We perused the menu, which changes weekly, and were happy to find it to be short and very sweet. We couldn't resist starting with the Opah ceviche. I love a good ceviche but hate making them as I can never get the acid to heat ratio correct. This one was perfect. Just enough citrus...just enough heat...not too watery...fantastic. It was the perfect dish to share because it was served with a heaping side of fried veggie chips which invited you to scoop, munch and share.

For his main course Nick chose the bison hanger steak and I chose the cassoulet. I believe they were both $18, and goodness gracious, what a deal.

The minute Nick saw the hanger steak cut of meat on the menu his eyes lit up. Hanger is his favorite cut of meat and one that you don't see often enough(see my post on meats to learn more) . His bison was cooked to a perfect medium rare. It was served with a lovely bourbon sauce and alongside a purple potato and sweet potato hash as well as some smokey braised greens. It was a quintessential fall meal.

My cassoulet(pictured at top of page) was, I thought, the star of the evening. It was more of a deconstructed cassoulet as opposed to a soupy stew. There were a few delicious components on the plate, that eaten all together connected the flavor building blocks of a traditional cassoulet. There was a white, weisswurst type sausage, a smoked, kielbasa type sausage, and the piece de resistance...the shredded duck confit mixed with white beans. To round out the plate there were lovely caramelized brussel sprouts and two yummy little cippolini onions. It was one of the best cassoulets I've ever had...honestly...and after plowing through that mountain of food I couldn't have been happier.

Ok. Strike that "couldn't have been happier" line...because we ended the meal with a cheese course and THAT made me even happier.

The waitress brought us one heck of a cheese board for $9. The cheese was lovely (the usual blend of a soft brie type, a nice blue and a hard cheese...exactly the combo I would choose when making my own), but the accompaniments were the stars. There was a fantastic green tomato jam, a cherry compote, some sort of apple something or another(I'm sure it has a better name) and some cornichons and pickled peppers. The waitress even swooped in to get us more bread without needing to be asked. I know that sounds like a silly thing to be happy about, but it's a BIG pet peeve of mine and I've run out of toast/bread/crackers more times than not.

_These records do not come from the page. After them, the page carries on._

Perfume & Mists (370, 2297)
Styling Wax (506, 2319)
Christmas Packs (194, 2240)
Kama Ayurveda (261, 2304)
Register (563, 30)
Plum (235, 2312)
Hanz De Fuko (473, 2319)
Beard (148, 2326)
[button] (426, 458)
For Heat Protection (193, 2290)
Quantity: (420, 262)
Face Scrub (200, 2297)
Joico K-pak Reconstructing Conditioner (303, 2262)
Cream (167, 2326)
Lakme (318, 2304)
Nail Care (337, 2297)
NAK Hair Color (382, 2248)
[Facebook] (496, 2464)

The only thing that I would change...and I mean ONLY...is their method of posting the nightly menu. They use facebook, and I am probably the last person on earth that doesn't. Sorry...I just don't like it, and would rather they post the menu some(any) other way.

I would and will, however, return to Wiltshire on Market even if I have NO idea what they're cooking that evening. I have complete faith in the fact that whatever it is...it will be amazing.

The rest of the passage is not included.